Two women, bound up with the ‘I’
I found when coughing almost killed me.
A vague light, later known as sky;
Two women, bound up with my ‘I’,
That’s now my earliest memory.
One longed to hold me and one held me.
Two women, bound up with the ‘I’
I found when coughing almost killed me.
I never saw my mother’s breasts;
I had to choose a different songline.
She never suckled me to rest;
I never saw my mother’s breasts
More bare than through a frock, a vest,
A slip or brassiere, ample, longline.
I never saw my mother’s breasts,
I had to choose a different songline.
There was a between her thighs
As she crouched, dress up, on the toilet;
I gazed at it with goggle eyes,
That puzzling between her thighs;
And still I feel confusion rise,
Wanting to worship and despoil it.
There was a between her thighs
As she crouched, dress up, on the toilet.
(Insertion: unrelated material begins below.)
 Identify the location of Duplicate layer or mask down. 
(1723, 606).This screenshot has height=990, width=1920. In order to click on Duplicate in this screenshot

And did I stroke my dingledum?
And did she wave her scissors, smiling?
For otherwise… I wasn’t dumb,
Yet couldn’t stroke my dingledum
All through my teenage years, nor come.
The dubious memory is beguiling.
Yet did I stroke my dingledum,
And did she wave her scissors, smiling?
I gagged on milk and urged it up,
Spatters of white on mummy’s clothing;
She’d held against my lips a cup
When I lay sick; I urged it up,
Gagging, into her tender lap,
And ever since have felt a loathing;
I gagged on milk and urged it up,
Spatters of white on mummy’s clothing.
She left me; she let go my hand!
Infant school smells, and rainsoaked faces.
One girl I fell for, sweet and blonde;
But mum had left, let go my hand;
Still crying, I was made to stand
In shame –I could not tie my laces.
She’d left me, she’d let go my hand!
Infant school smells, and rainsoaked faces.